Run sample application

Core Gramine repository contains several sample applications. Thus, to test Gramine installation, we clone the Gramine repo:

git clone --depth 1 --branch v1.4 https://github.com/gramineproject/gramine.git

We don’t want to build Gramine (it is already installed on the system). Instead, we want to build and run the HelloWorld example. To build the HelloWorld application, we need the gcc compiler and the make build system:

sudo apt-get install gcc make  # for Ubuntu distribution
sudo dnf install gcc make      # for RHEL-like distribution

Go to the HelloWorld example directory:

cd gramine/CI-Examples/helloworld

Build and run without SGX:

make
gramine-direct helloworld

Build and run with SGX:

make SGX=1
gramine-sgx helloworld

Other sample applications

We prepared and tested several applications to demonstrate Gramine usability. These applications can be found in the CI-Examples directory in the repository, each containing a short README with instructions how to test it. We recommend starting with a simpler, thoroughly documented example of Redis, to understand manifest options and features of Gramine.

Additional sample configurations for applications enabled in Gramine can be found in a separate repository https://github.com/gramineproject/examples.

Please note that these sample applications are tested on Ubuntu.
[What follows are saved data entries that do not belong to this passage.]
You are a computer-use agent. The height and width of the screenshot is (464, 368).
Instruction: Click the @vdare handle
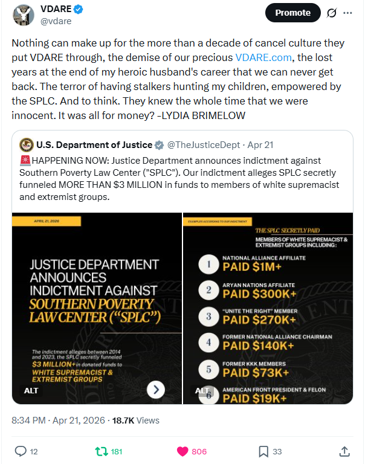click(x=56, y=21)
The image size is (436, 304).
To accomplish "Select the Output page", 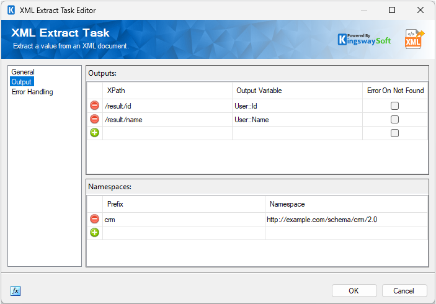I will pos(22,82).
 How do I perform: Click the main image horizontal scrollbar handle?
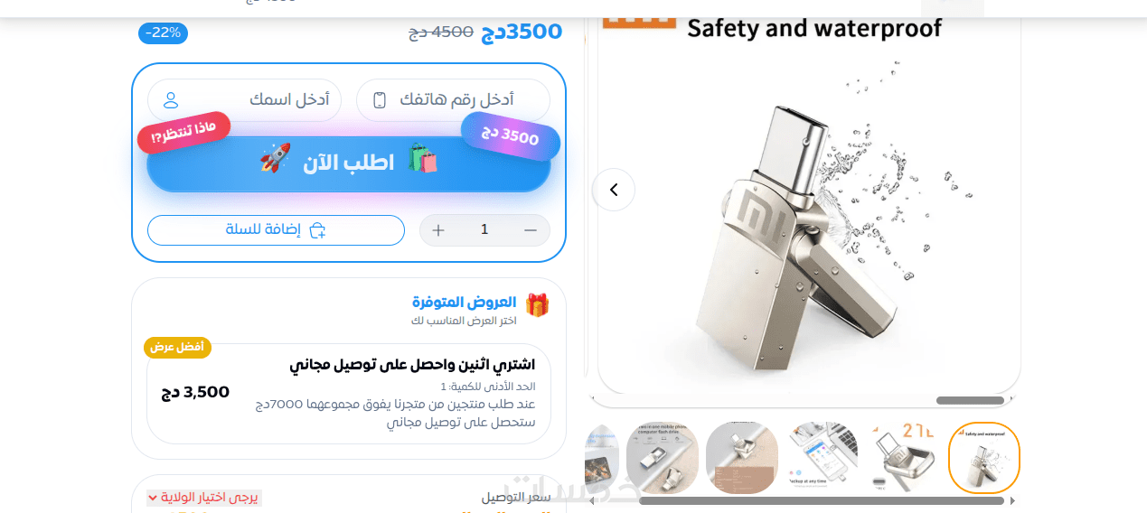[970, 400]
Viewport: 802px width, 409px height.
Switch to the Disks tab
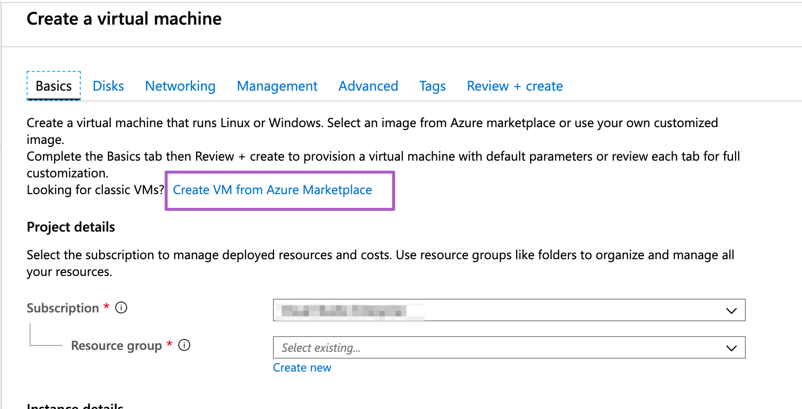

Most of these applications are also known to run correctly on Fedora/RHEL/AlmaLinux/Rocky Linux, but with caveats. One caveat is that Makefiles should be invoked with ARCH_LIBDIR=/lib64 make. Another caveat is that applications that rely on specific versions/builds of Glibc may break (our GCC example is known to work only on Ubuntu).

glibc vs musl

Most of the examples we provide use GNU C Library (glibc). If your application is built against musl libc, you can pass 'musl' to gramine.runtimedir() when generating the manifest from a template, which will mount musl libc (instead of the default glibc).